DESCRIBE FORMATTED test;
Result
+-------------------------------+----------------------------------------------------+----------------------------------------------------+
| col_name | data_type | comment |
+-------------------------------+----------------------------------------------------+----------------------------------------------------+
| # col_name | data_type | comment |
| __time | timestamp | from deserializer |
| userid | string | from deserializer |
| lang | string | from deserializer |
| location | string | from deserializer |
| name | string | from deserializer |
| # Detailed Table Information | NULL | NULL |
| Database: | druid_datasources | NULL |
| OwnerType: | USER | NULL |
| Owner: | hive | NULL |
| CreateTime: | Tue Oct 15 12:42:22 CEST 2019 | NULL |
| LastAccessTime: | UNKNOWN | NULL |
| Retention: | 0 | NULL |
| Location: | hdfs://10.20.173.30:8020/warehouse/tablespace/external/hive/druid_datasources.db/test | NULL |
| Table Type: | EXTERNAL_TABLE | NULL |
| Table Parameters: | NULL | NULL |
| | COLUMN_STATS_ACCURATE | {\"BASIC_STATS\":\"true\",\"COLUMN_STATS\":{\"__time\":\"true\",\"lang\":\"true\",\"location\":\"true\",\"name\":\"true\",\"userid\":\"true\"}} |
| | EXTERNAL | TRUE |
| | bucketing_version | 2 |
| | druid.datasource | druid_datasources.test ||
| | numFiles | 0 |
| | numRows | 0 |
| | rawDataSize | 0 |
| | storage_handler | org.apache.hadoop.hive.druid.DruidStorageHandler |
| | totalSize | 0 |
| | transient_lastDdlTime | 1571136142 |
| | NULL | NULL |
| # Storage Information | NULL | NULL |
| SerDe Library: | org.apache.hadoop.hive.druid.serde.DruidSerDe | NULL |
| InputFormat: | null | NULL |
| OutputFormat: | null | NULL |
| Compressed: | No | NULL |
| Num Buckets: | -1 | NULL |
| Bucket Columns: | [] | NULL |
| Sort Columns: | [] | NULL |
| Storage Desc Params: | NULL | NULL |
| | serialization.format | 1 |
+-------------------------------+----------------------------------------------------+----------------------------------------------------+
I did well or it's a Hive table with Druid parameters ? Someone can explain me more about Hive/Druid interactions ?
Thanks :D
Upvotes: 2
Views: 870
Reputation: 186
I think you registered your druid datasource in hive. Now you can run your queries using hive server on top of this table.

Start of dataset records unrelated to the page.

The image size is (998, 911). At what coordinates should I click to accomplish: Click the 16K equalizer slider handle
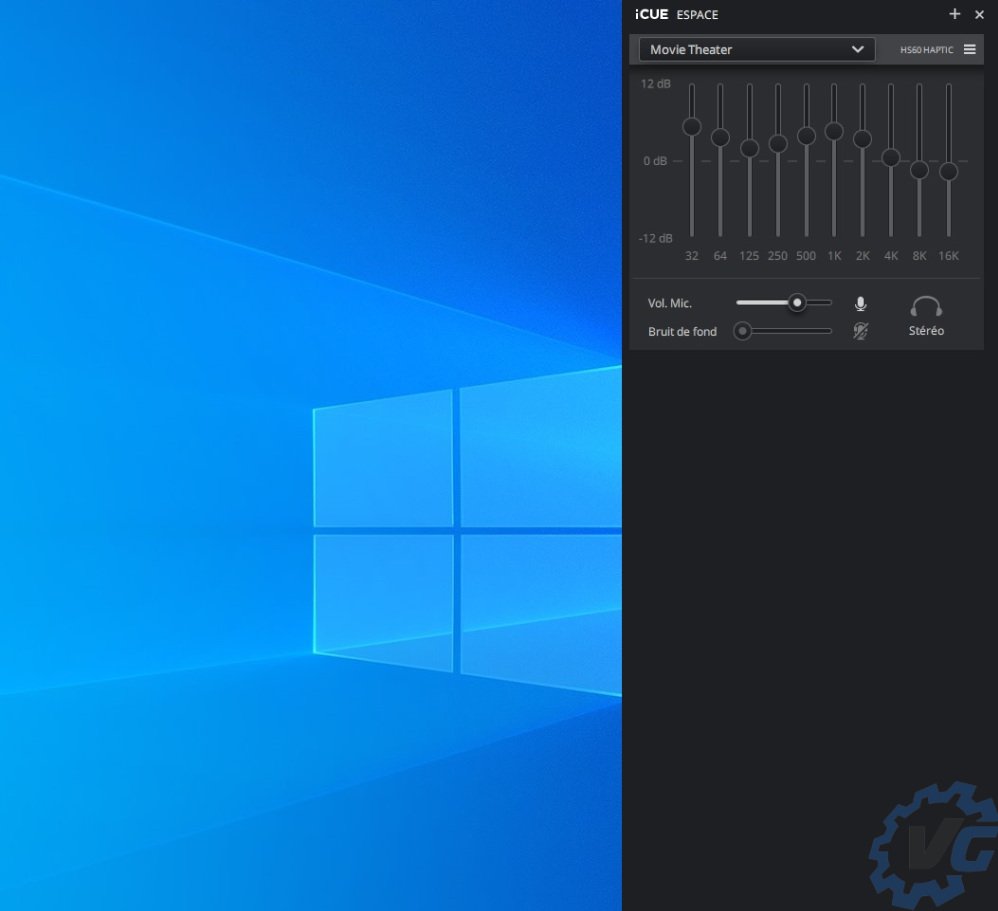948,171
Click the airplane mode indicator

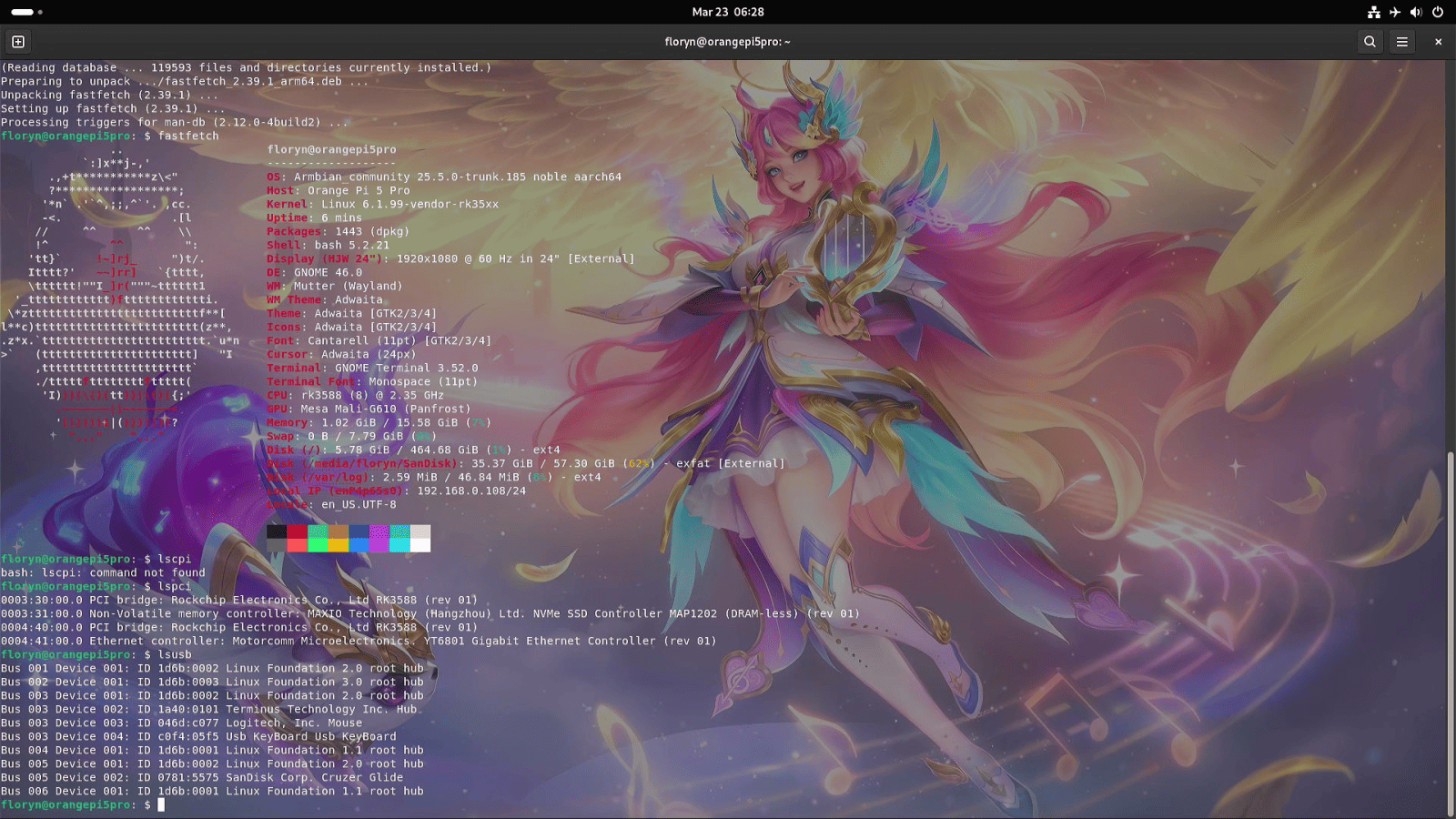[1395, 12]
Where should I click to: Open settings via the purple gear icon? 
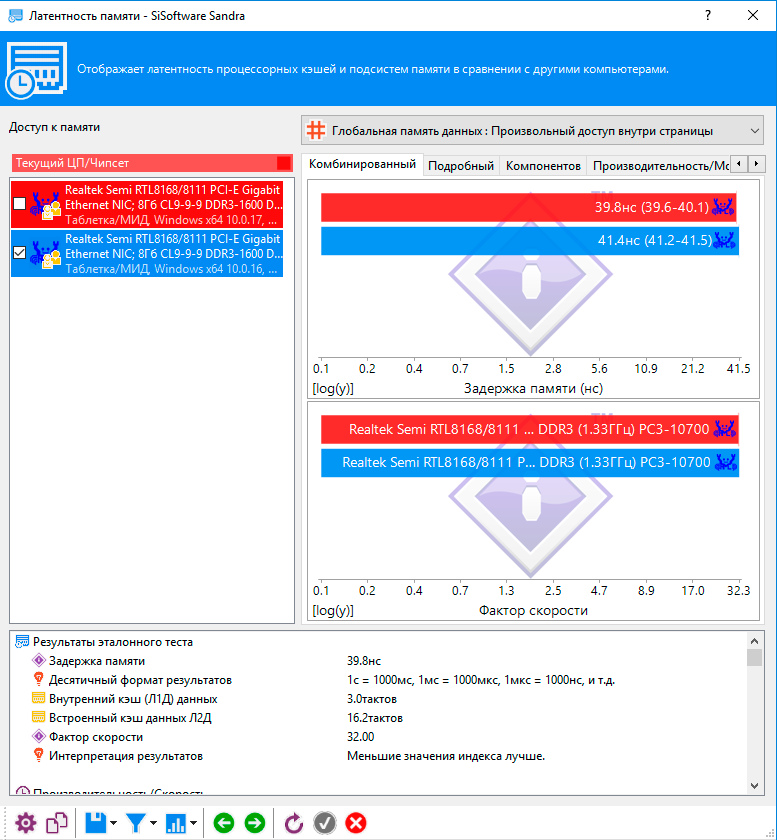(x=25, y=822)
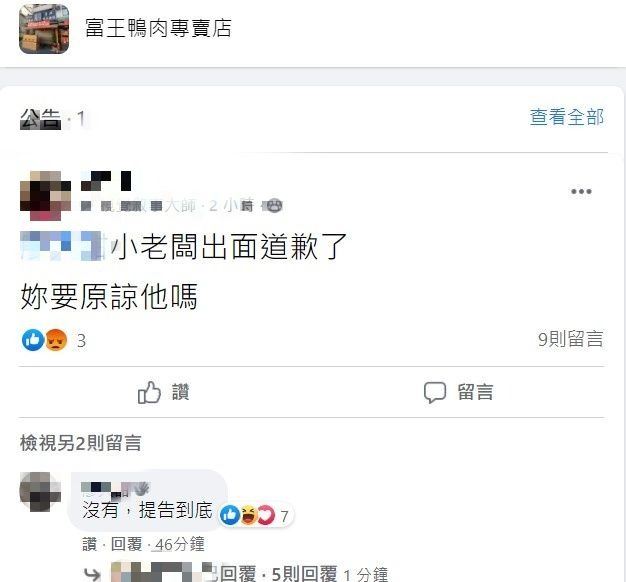The width and height of the screenshot is (626, 582).
Task: Click the 留言 speech bubble button
Action: [459, 392]
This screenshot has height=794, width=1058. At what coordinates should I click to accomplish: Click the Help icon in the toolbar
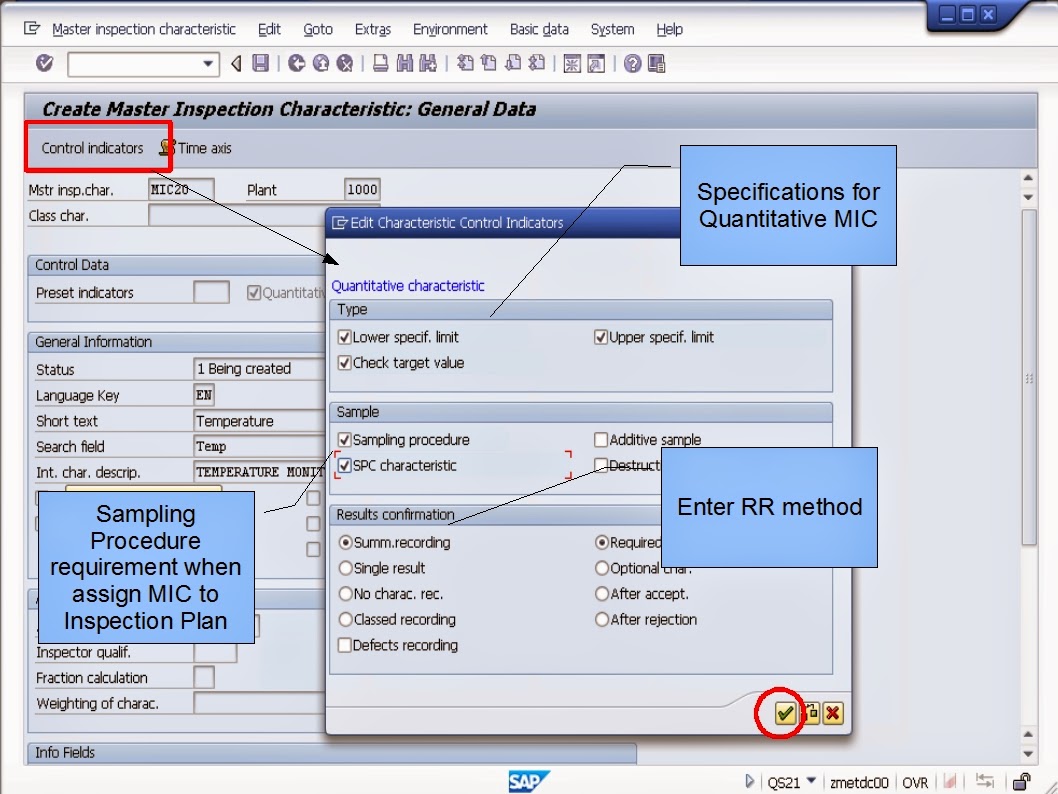click(632, 64)
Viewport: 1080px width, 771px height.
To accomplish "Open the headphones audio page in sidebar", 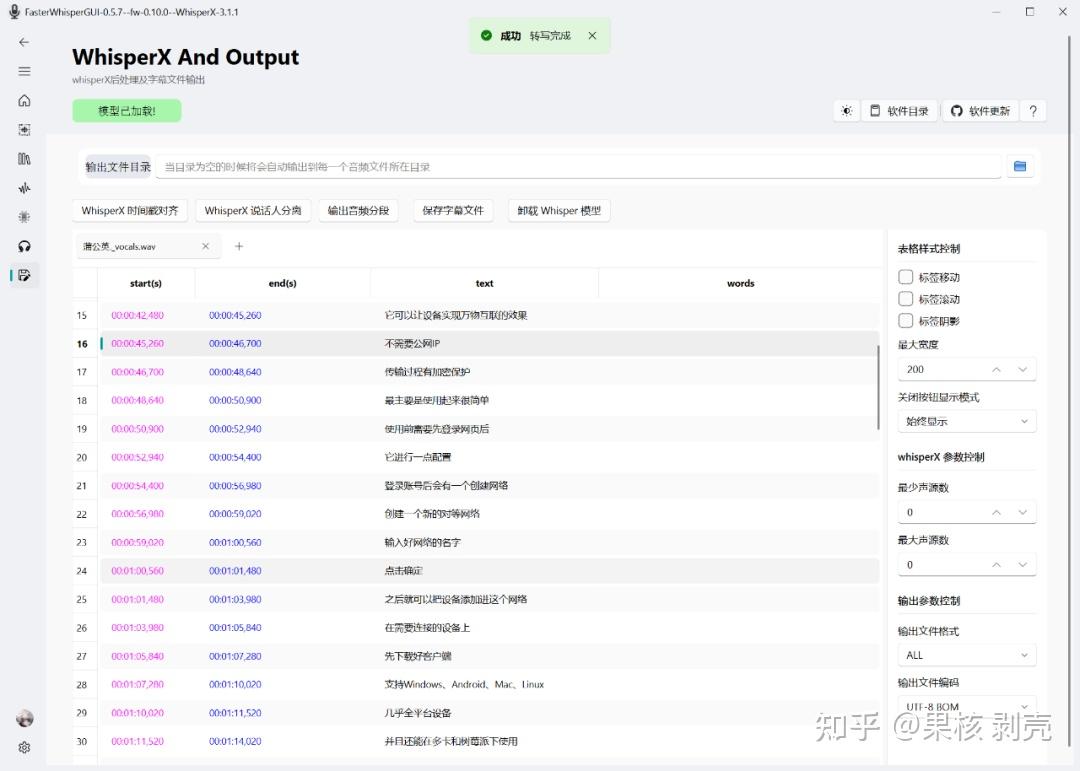I will coord(23,246).
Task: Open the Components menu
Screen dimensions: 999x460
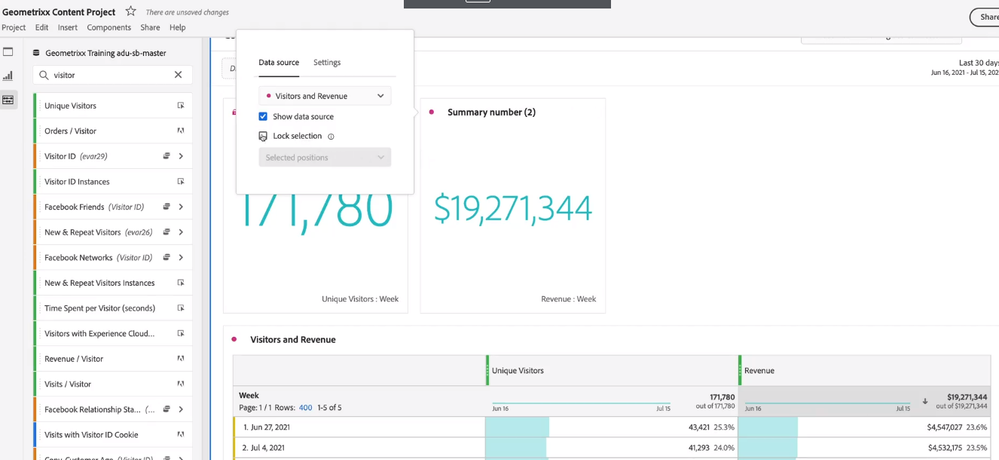Action: pyautogui.click(x=108, y=28)
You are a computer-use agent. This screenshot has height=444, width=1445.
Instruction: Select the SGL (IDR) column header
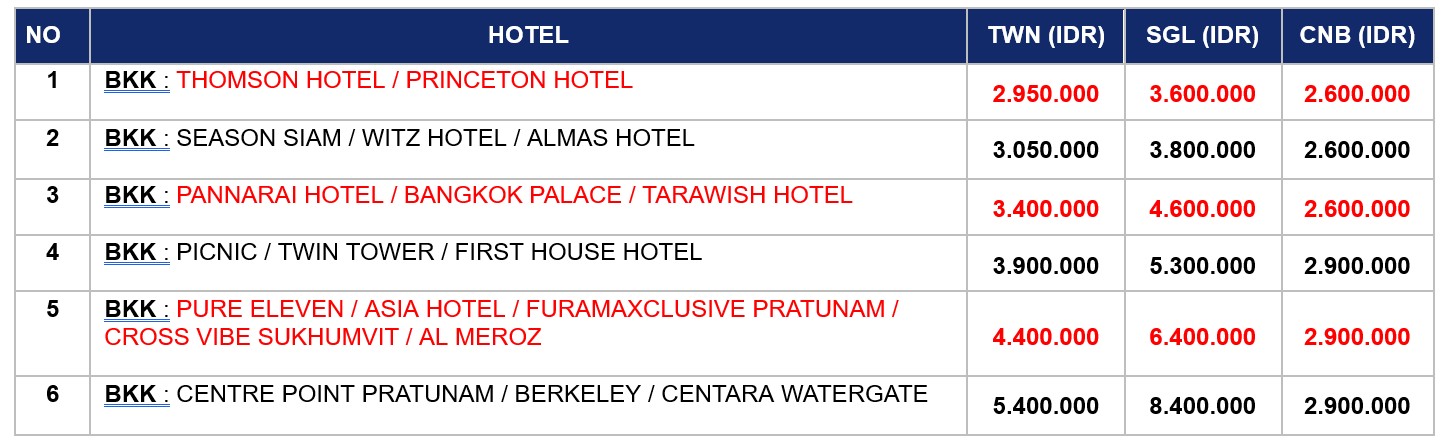click(x=1203, y=36)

Your table definition look correct to me I think you managed to integrate druid datasoruce with hive. You can see druid related properties in table.
Now when you query the table it will use processing engine depending on the query it will use hive server along with druid. It can use combination of both or one of them on standalone basis to execute query. It depends whether that query can be converted to druid query or not.
You can refer to this doc for more info on Hive/Druid interactions : https://cwiki.apache.org/confluence/display/Hive/Druid+Integration (refer:Querying Druid from Hive)
Upvotes: 2